----- Passage to read -----
Understanding the nature of the global economy remains an important and interesting topic of discussion for both policymakers and researchers. This column presents a summary of two recent evaluations of aspects of the open economy. The author summarises work concerning global currencies and trading networks, offering insights into how the research agenda on each area may evolve over the coming years. 

Economists have long noted the presence of one or more ‘global currencies’ in the international monetary system. This where, in the process of a trade or financial transfer, two parties will transact using a third currency (typically, the US dollar), rather than either of their own. Originally, this was focussed more on the international finance side, starting with debates on exorbitant privilege and the ‘Triffin Dilemma’. Today, there is much research focusing on the idea of ‘original sin’ in terms of currency choice for borrowing. 

More recently, economists have started to pay more attention to the potential use and effects of global currencies in trade. As Gopinath (2016) and others have documented, the US dollar has an oversized role in trade invoicing.

A common view with existing research is that this dollar-invoicing dampens the textbook effects of an ‘exchange rate change’ on trade volumes. The logic is that if a price is fixed in dollars, a depreciation in the exporter’s currency makes no difference to the final price paid by the importer.  So, the greater the use of dollar invoicing, the lower the trade elasticity. But in my recent Flemming lecture (Tenreyo 2019), I take a different view, highlighting three channels by which depreciations still benefit exporters.

First, just because we observe a price is set in dollars, it doesn’t mean the price is ‘sticky’ in US dollars. It may merely reflect the ease of posting prices and/or settling transactions in a widely used currency. Exporters could still ‘pass through’ the depreciation in their exchange rate to the price they quote in dollars.

Second, even if prices don’t adjust in dollar terms, a depreciation of the exporters’ currency vis-à-vis the dollar would still boost exporters revenues and profits one-for-one when measured in domestic currency terms. In, for example, a ‘Melitz-type’ world, where firms’ productivities and varieties of good differ (Melitz 2003), this would induce some firms to start exporting, and prompt additional varieties to be offered for export.
-----
# [Things to do]
A. According to the column, which currency is typically the third currency two parties use in a trade or financial transfer?
B. Copy the part of the column between "First, just because" and "quote in dollars.", inclusive.
----- Extracted entries -----
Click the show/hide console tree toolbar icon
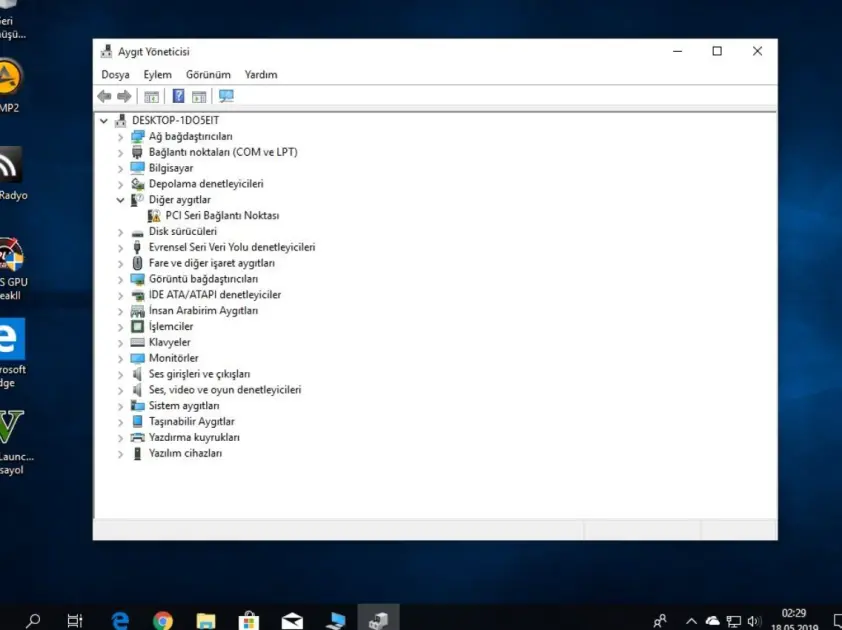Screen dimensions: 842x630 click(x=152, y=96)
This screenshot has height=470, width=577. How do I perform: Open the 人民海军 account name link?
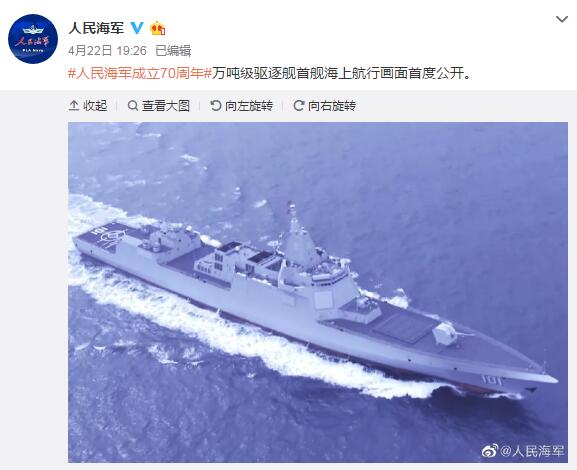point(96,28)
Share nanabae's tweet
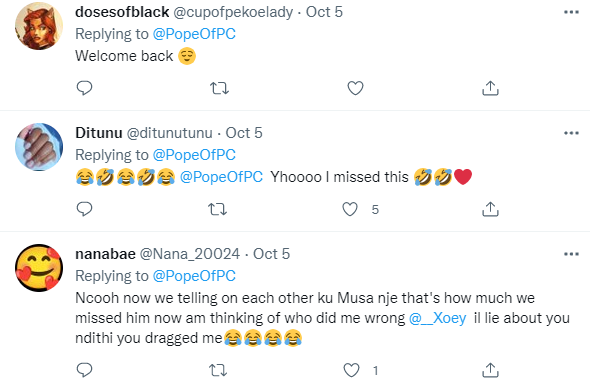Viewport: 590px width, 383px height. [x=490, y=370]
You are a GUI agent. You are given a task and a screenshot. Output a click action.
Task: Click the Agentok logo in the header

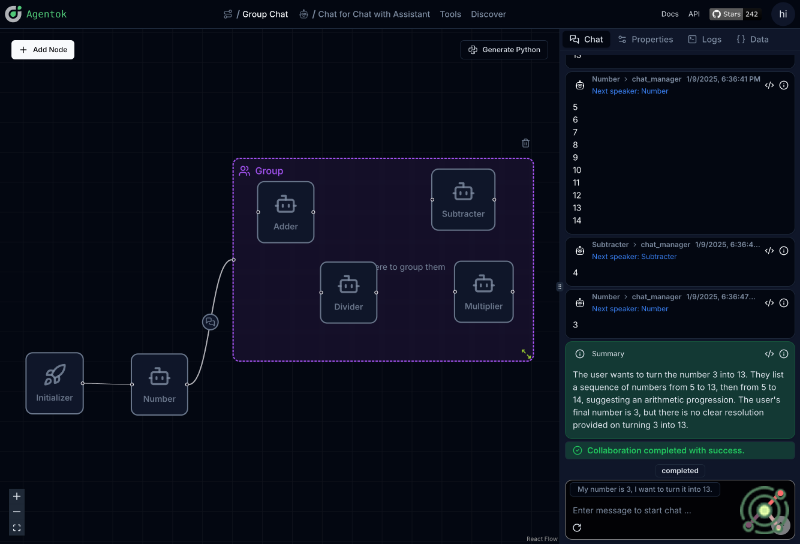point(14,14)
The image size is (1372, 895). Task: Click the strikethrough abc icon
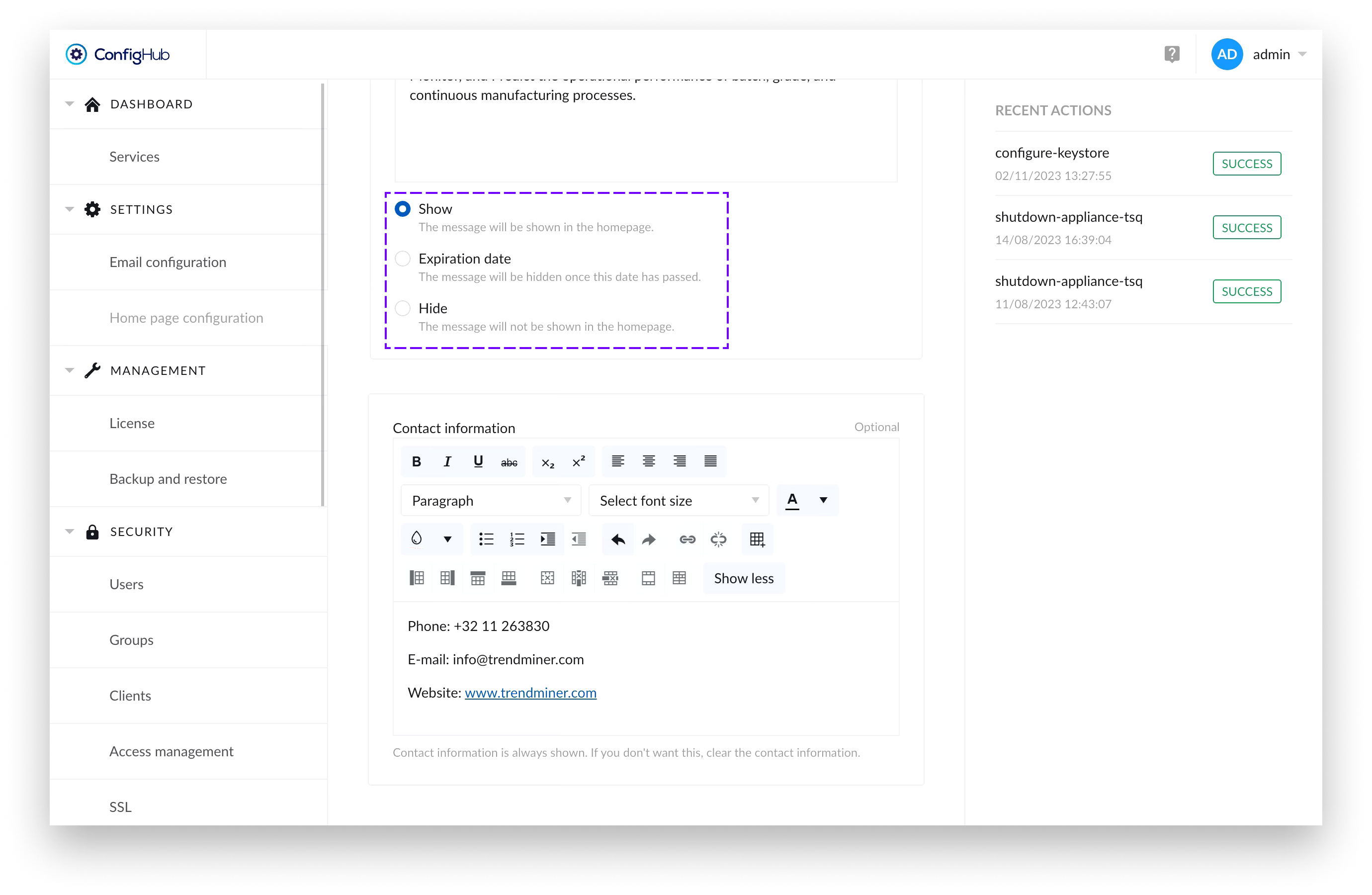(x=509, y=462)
-----
----- Extracted entries -----
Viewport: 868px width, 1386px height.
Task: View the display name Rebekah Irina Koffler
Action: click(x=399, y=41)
-----
# [Written answers]
A. The US dollar.

B.
First, just because we observe a price is set in dollars, it doesn’t mean the price is ‘sticky’ in US dollars. It may merely reflect the ease of posting prices and/or settling transactions in a widely used currency. Exporters could still ‘pass through’ the depreciation in their exchange rate to the price they quote in dollars.